What are the key roles of an operating system?
To hide the complexity of the underlying hardware from applications (abstraction), manage the state of that hardware according to predefined policies (arbitrate), and ensure that those applications are isolated and protected from one another.
What is an OS abstraction? Give examples.
OS abstractions are techniques used to hide the underlying details of hardware by providing an API that is simpler to reason about than reasoning about the underlying hardware directly. Examples: process, thread, file, socket, memory page
What is an OS mechanism? Give examples.
Mechanisms are functionality provided by the operating system to do certain things with the hardware that can be used to implement policies. A mechanism is how something can be done. Examples: create, schedule, allocate
What are OS Policies? Give examples.
Policies are the behavior defined for the operating system to have that can be implemented using the operating system’s provided mechanism. A policy is what/which should be done. Examples: least recently used (LRU), earliest deadline first (EDF)
What does the principle of separation of mechanism and policy mean?
This entails a separation between how we specify what should be done and how it is done. This separation is important for flexibility, because policies are likely to change. Mechanisms insensitive to policy changes are more desirable because they allow for policy to change more easily.

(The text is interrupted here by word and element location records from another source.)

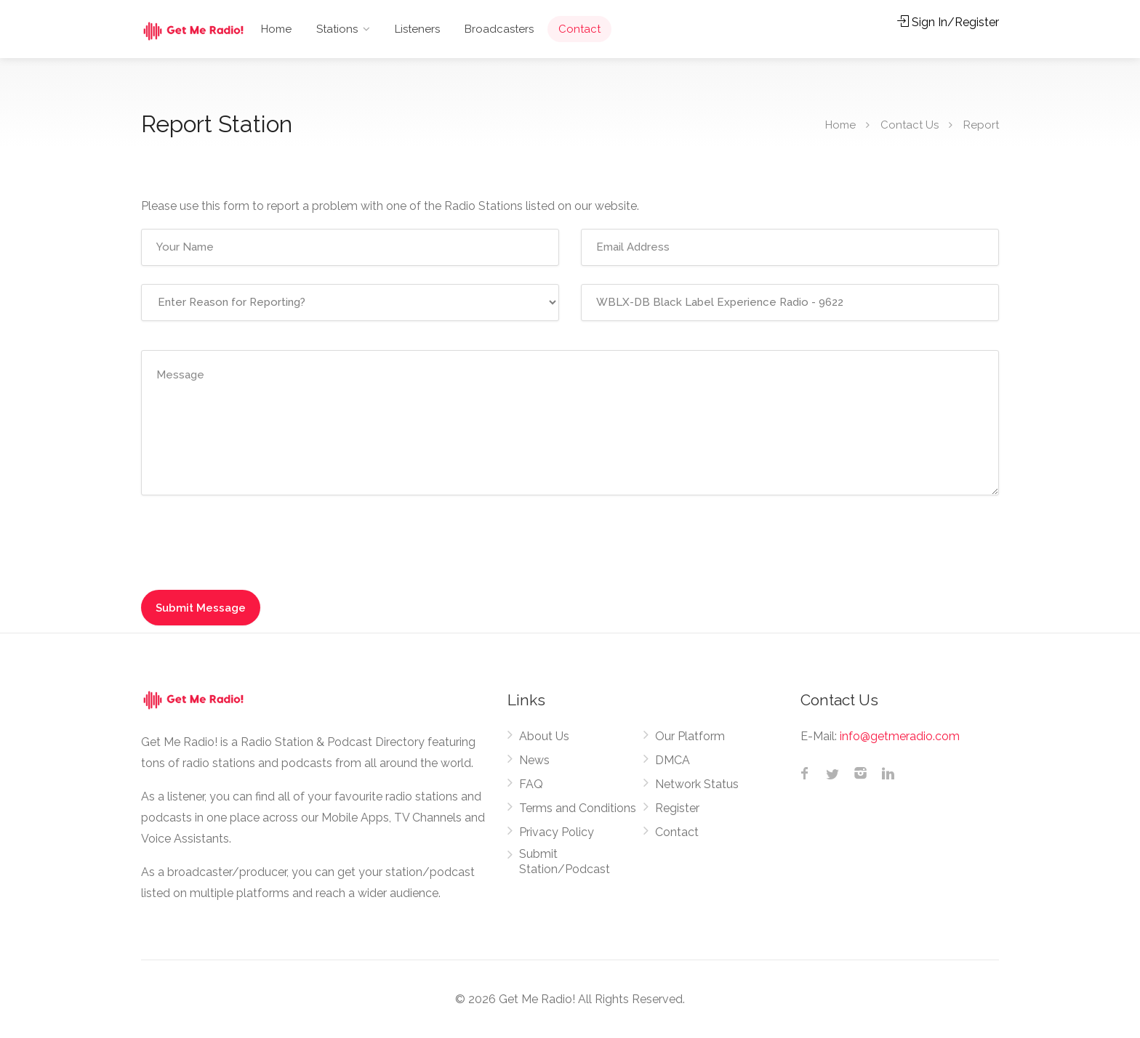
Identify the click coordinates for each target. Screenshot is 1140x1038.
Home (276, 29)
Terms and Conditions (577, 808)
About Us (544, 736)
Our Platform (690, 736)
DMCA (672, 760)
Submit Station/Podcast (564, 861)
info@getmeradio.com (900, 736)
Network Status (697, 784)
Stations (337, 29)
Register (677, 808)
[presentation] (251, 542)
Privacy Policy (556, 832)
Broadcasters (499, 29)
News (534, 760)
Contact (579, 29)
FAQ (531, 784)
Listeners (417, 29)
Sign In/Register (948, 22)
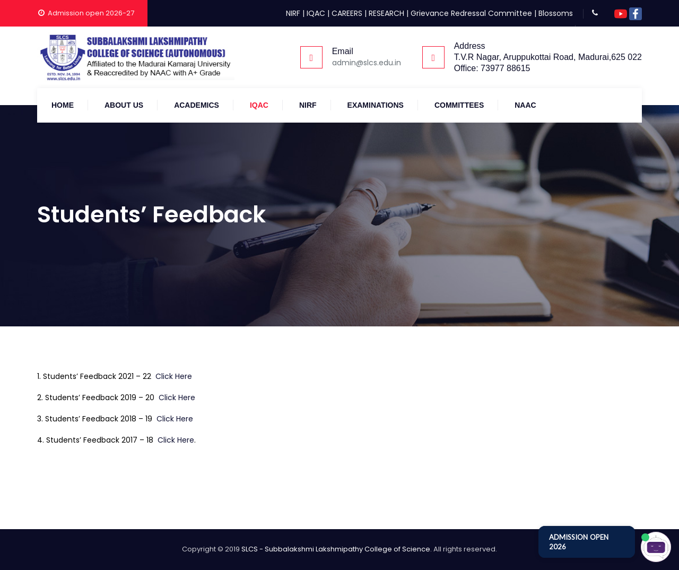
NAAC (525, 105)
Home (62, 105)
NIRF (293, 13)
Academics (196, 105)
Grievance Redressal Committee (471, 13)
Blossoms (555, 13)
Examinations (375, 105)
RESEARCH (386, 13)
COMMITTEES (459, 105)
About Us (124, 105)
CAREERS (347, 13)
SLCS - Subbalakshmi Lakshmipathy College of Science (335, 549)
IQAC (316, 13)
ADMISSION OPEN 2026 (578, 542)
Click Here (173, 376)
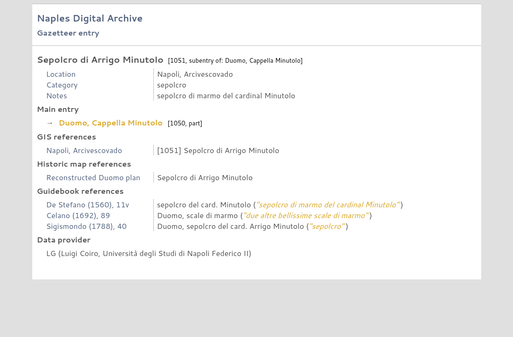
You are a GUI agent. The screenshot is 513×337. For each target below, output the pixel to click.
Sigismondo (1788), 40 (86, 225)
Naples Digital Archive (89, 18)
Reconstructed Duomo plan (93, 177)
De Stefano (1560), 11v (87, 204)
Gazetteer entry (67, 32)
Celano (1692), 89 (78, 215)
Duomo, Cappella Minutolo (111, 122)
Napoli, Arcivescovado (84, 150)
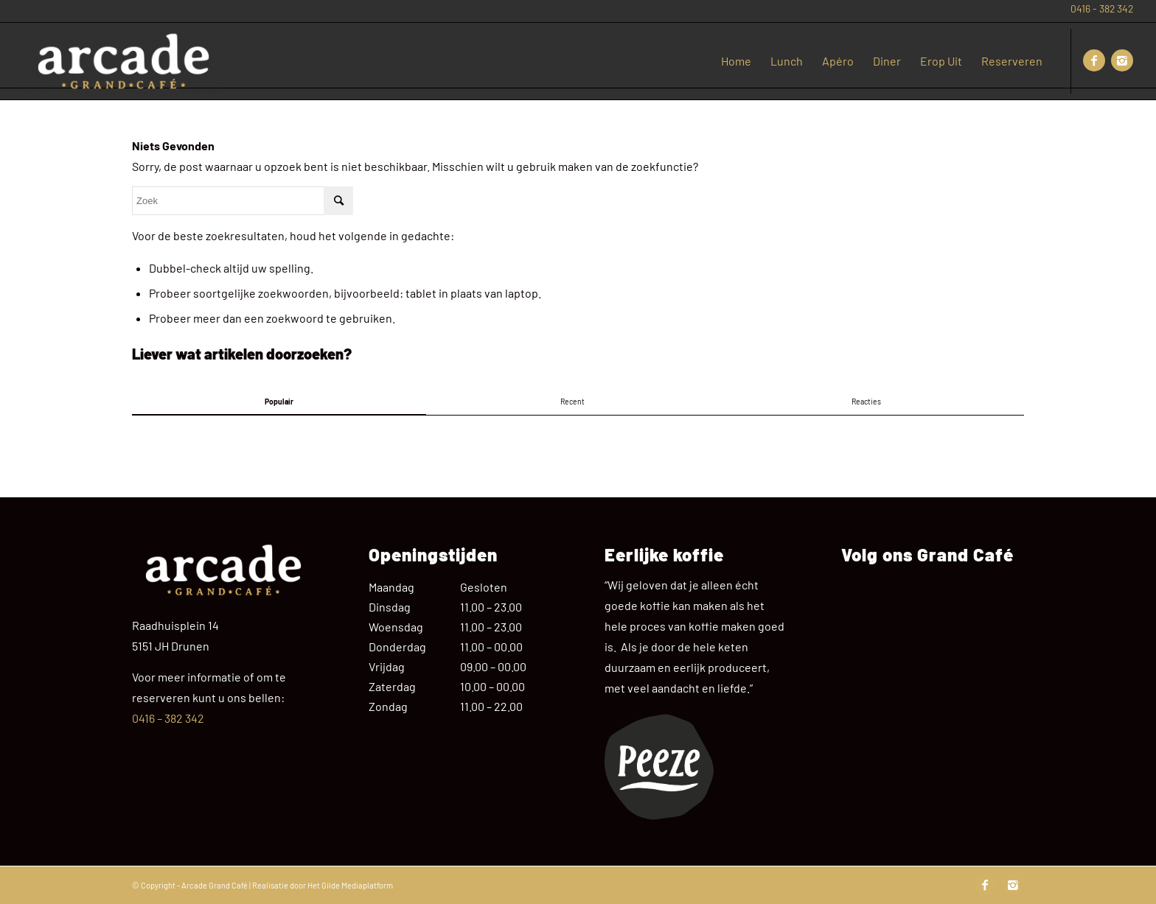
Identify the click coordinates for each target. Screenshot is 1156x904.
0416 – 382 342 (168, 718)
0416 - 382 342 (1101, 8)
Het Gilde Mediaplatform (350, 885)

What does the principle of the “optimize for the common case” mean?
Operating systems are likely to be used for a specific use case. By knowing more information about this use case, one can design the system in such a way that this use case performs well. There is more benefit in trying to make this use case run as smoothly as possible than trying to write a system that is not aware of this use case and does not take advantage of its details. There is an opportunity to improve performance by knowing how the system will be used and selecting policies accordingly.
What happens during a user-kernel mode crossing?
This crossing is done when a user program attempts to execute a privileged instruction. This will cause a trap to occur.
What are some of the reasons why user-kernel mode crossing happens?
Because the privileged instructions are only allowed to the OS. User process doesn’t know how the hardware resources are managed and if it want to directly access and modify the hardware state, it is most likely to affect other processes in bad way. Because of this reason, such attempts are forbidden and must go through the OS to do the work on behalf of the user process. Such action is done by system call and the system calls require the user-kernel boundary crossing.
What is a kernel trap?
A kernel trap is when a user application is interrupted, and control is switched to the kernel at a specific location.
Why does a kernel trap happen?
A trap is caused by a user program’s attempt to perform a privileged instruction.
What are the steps that take place during a kernel trap?
During a kernel trap, the kernel switches control to the OS and the OS checks why the trap occurred, and determines whether to execute the instruction that caused the trap, or to terminate the process.
What is a system call?
A system call is an interface provided by the OS for providing privileged instructions on behalf of a user program.
How doe a system call happen?
To make a system call, an application must write arguments to a well defined location and use the specific system call number to make the call.
What are the steps that take place during a system call?
During a system call, the kernel will execute a privileged instruction on behalf of the user. System calls are expensive because any user application data will be removed from the cache and replaced by kernel data, i.e. context switch occurs each time the boundary is crossed.
What are the pros and cons of a monolithic OS design?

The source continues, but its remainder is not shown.